Posted by Derek Hohls <DH...@csir.co.za>.
Andy

This is confusing.  In your original post, you said you wanted to:
"capture a tree fragment in the value of variable ... including the tags themselves"
This is now what you have.

I am also not sure how you differentiate between a Node Tree vs a String.
At the end, XML is just plain text.  The fact that it has pointy brackets in it
is because we assume that the processing software will be able to make use
of it.  So I think the answer lies in the Java code you have written - if it treats
the incoming variable as just having plain text, then the brackets should make
no difference.  Maybe you need to expand more on what you want to happen
on the Java side.... (tho' that is probably outside my scope of expertise)

Derek

>>> On 2008/06/30 at 01:15, in message <48...@comsine.co.uk>, Andrew Chamberlain <an...@comsine.co.uk> wrote:
Hi Betty/Derek,

Thanks for getting back.

Yes, that's certainly helped.  I'm now confident that my variable also contains the tags in addition to the values.  It was by changing the "." for "@* | node()" that did it.

So my xslt looks like this:
<xsl:variable name="gml">      <xsl:copy-of select="@* | node()"/>    </xsl:variable>
However, I now believe this variable is still a Node-Tree, and not a String. 
 I need it to be the latter so I can pass the XML excerpt to the Java method
 I mentioned earlier (using xalan to do so).

Is there a way of casting/translating a node tree into a String?

Best regards,

Andy


Derek Hohls wrote: 

And that is not a "trick", but standard XSLT; see:http://www.dpawson.co.uk/xsl/sect2/N1930.html#d3389e91as select="." only selects the value (string) inside the tag/s.

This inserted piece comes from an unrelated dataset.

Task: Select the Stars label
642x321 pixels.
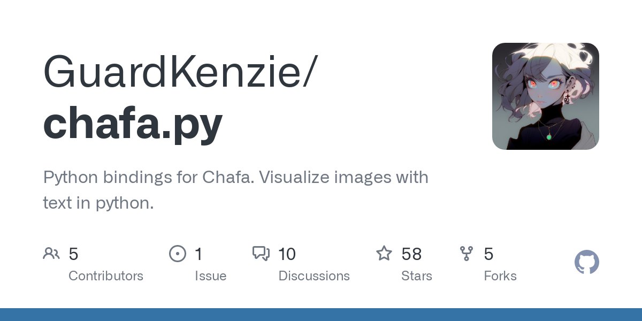Action: (x=417, y=276)
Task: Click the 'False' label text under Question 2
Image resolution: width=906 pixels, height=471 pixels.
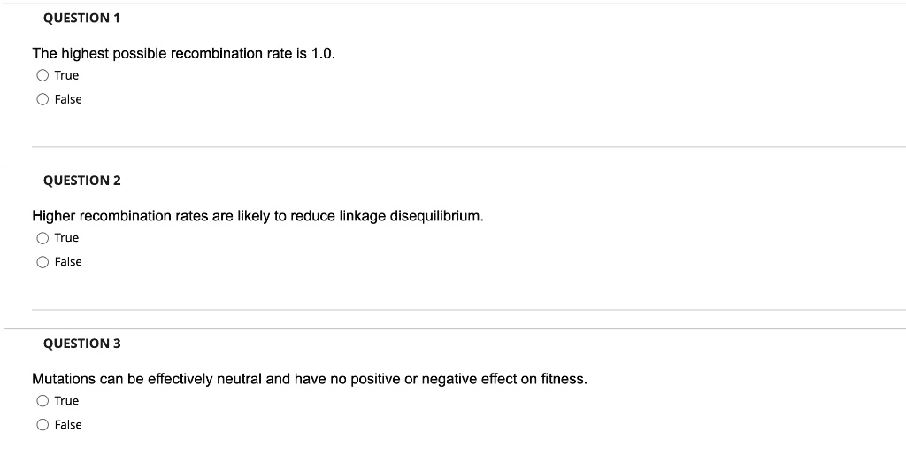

On 2008/06/27 at 06:48, in message <24...@www.eccnet.com> ( mailto:2415.207.168.47.25.1214585293.squirrel@www.eccnet.com ), "Betty Harvey" <ha...@eccnet.com> ( mailto:harvey@eccnet.com ) wrote:
        Try this for your xsl:copy:
<xsl:copy><xsl:apply-templates select="@* | node()" /></xsl:copy><quote who="Andrew Chamberlain">  

Hi All,

It's quite possible that this is more XSLT-related than Cocoon itself,
but wasn't sure where else to post.

I'm using an XSL transformer and need to capture a tree fragment in the
value of variable ... including the tags themselves.  The reason for
this is because I need to pass the XML excerpt (as a string) to a Java
class which is specifically written to parse it.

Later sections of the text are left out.